The Army has acquired considerable operational experience in dealing with the LIC-IS (low intensity conflict-internal security) challenge since the decades following Independence and has a commendable track record. There is little doubt that it will be reviewing the Anantnag episode in order to draw lessons. In this case, the inclusion of a police officer (DSP) in the operation suggests that there was an information/intelligence dimension that warranted such a joint effort, with officers leading from the front. Whether they were lured into a trap or compromised by other factors remains moot at this stage.

No two counter-terror or anti-militant operations are the same, but the loss of senior officers with years of experience in leadership will merit an objective review by the Army top brass. On the basis of current evidence, given the broader regional geopolitical situation — from Afghanistan to Pakistan — it is evident that the entropy of terrorist fervour is steadily increasing and hence the Kashmir challenge will, in all likelihood, continue to persist in varying degrees. From the lone-wolf attack to a more coordinated ambush engineered by domestic terror groups and those enabled from across the border by the deep state in Pakistan, the Indian security establishment in Kashmir will have to be on alert for a variety of exigencies.

One of the tenets of internal security management for a country like India is that if there is a clear political directive and no malevolent external interference, the Army, in particular, can be effective in bringing down the level of LIC-IS violence, wherever required, by neutralising the terrorists.

However, once the level of violence is brought below a given median, it is incumbent upon the government to invest in and nurture the political process so that reasonably lasting and sustainable peace is allowed to take root.

While Kashmir has its distinctive LIC-IS genealogy and the abrogation of Article 370 was a major political initiative, the return to electoral dynamics, wherein elected representatives will govern, is still awaited. In the interim, the Army, Central Armed Police Forces and the local police will have to harmonise their operations more effectively so as to prevent another Anantnag or Handwara.

The killing of Sub-Inspector Onkhomang Haokip in Manipur by a sniper may not have received the same attention as the Anantnag deaths, but the import of this incident is also very significant and detrimental to the overall internal security index. The degree of polarisation between the majority Meitei community and other ethnicities, such as the Kukis, is very deep and the ground situation remains tense and fragile.

A sniper killing a police official points to the many problems that bedevil Manipur — the proliferation of light weapons (stolen from police armouries); the assumption that security personnel belonging to the ‘adversary’ ethnicity are ‘enemy’ and to be targeted; and above all, the perception that the state government is partisan. The last strand is the most corrosive aspect of the Manipur tragedy — doubts about the rectitude of the state law and order machinery. And where the Army and the Assam Rifles (an armed force specific to the North-East) have been deployed to contain bloodshed, aspersions have been cast on their professional neutrality. This is undesirable and dangerous.
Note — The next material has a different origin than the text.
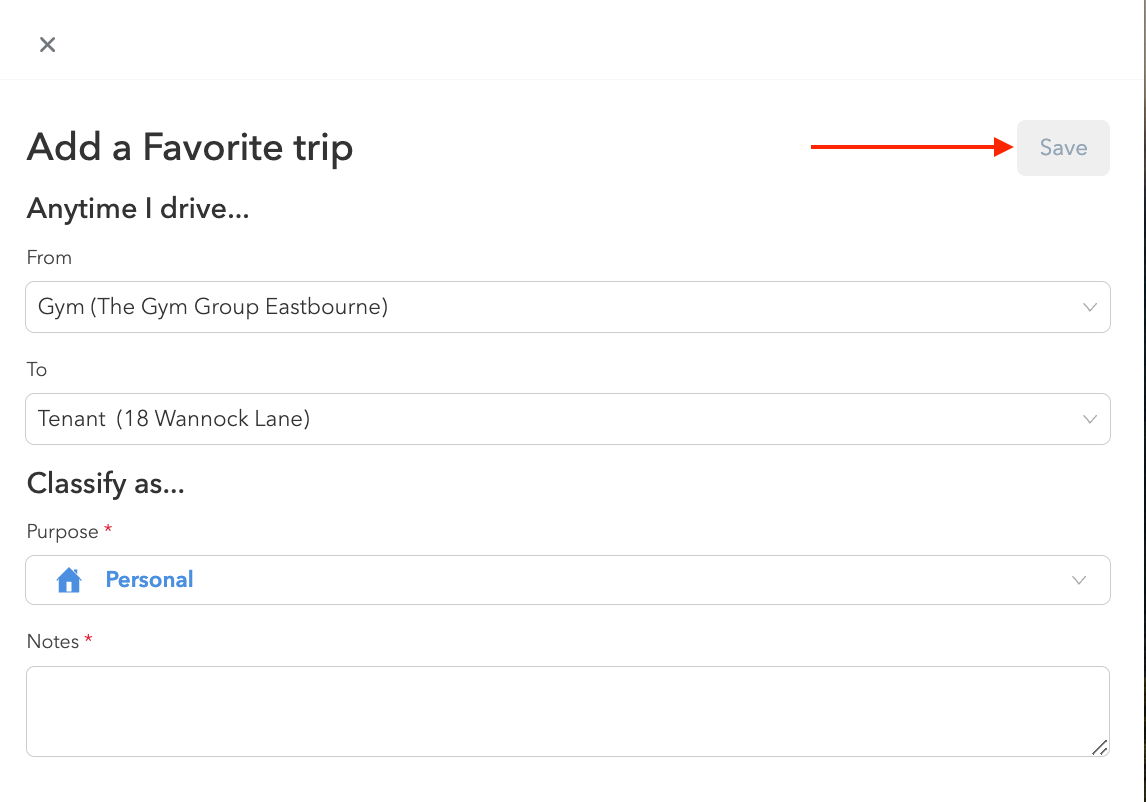Click the Notes field label
Image resolution: width=1146 pixels, height=802 pixels.
pos(53,642)
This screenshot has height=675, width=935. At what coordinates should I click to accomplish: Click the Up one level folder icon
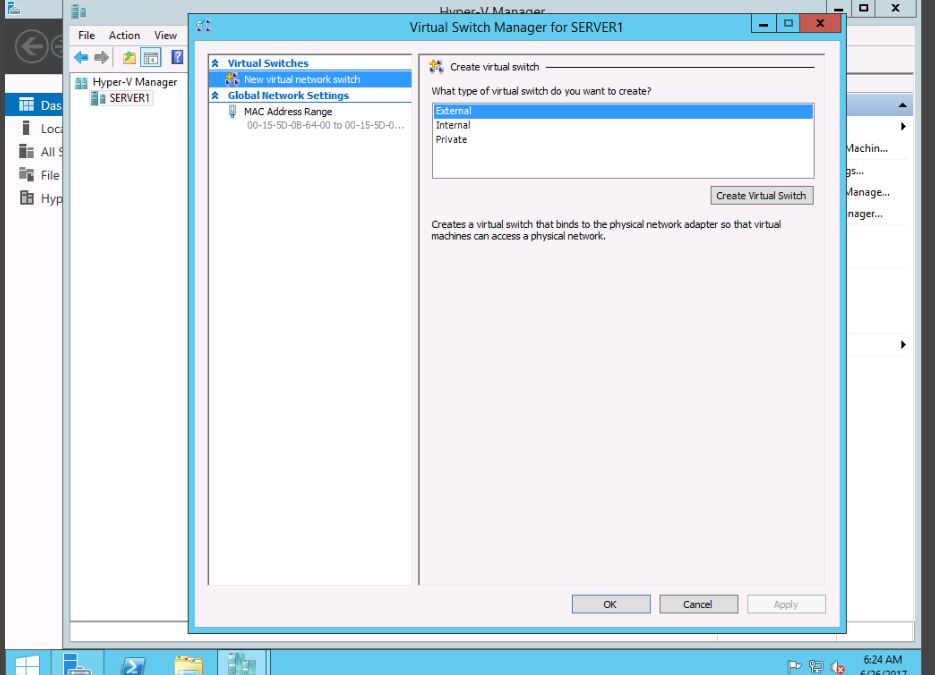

In a candid interview about the current situation in Manipur, Lt Gen PC Nair, the Director General of Assam Rifles, noted: “If I have to put it very frankly, it is not the security forces who can sort out the problem. We are here only to curtail the level of violence. We are here to stop the firings that take place.”

The extrapolation is that ultimately the civil society that is distilled into the political process must be resurrected to arrive at a mutually acceptable framework of harmonious societal coexistence, where all citizens have a sense that they are secure and are being treated in an equitable manner. That is the essence of the democratic impulse whose sanctity must be respected in word and deed.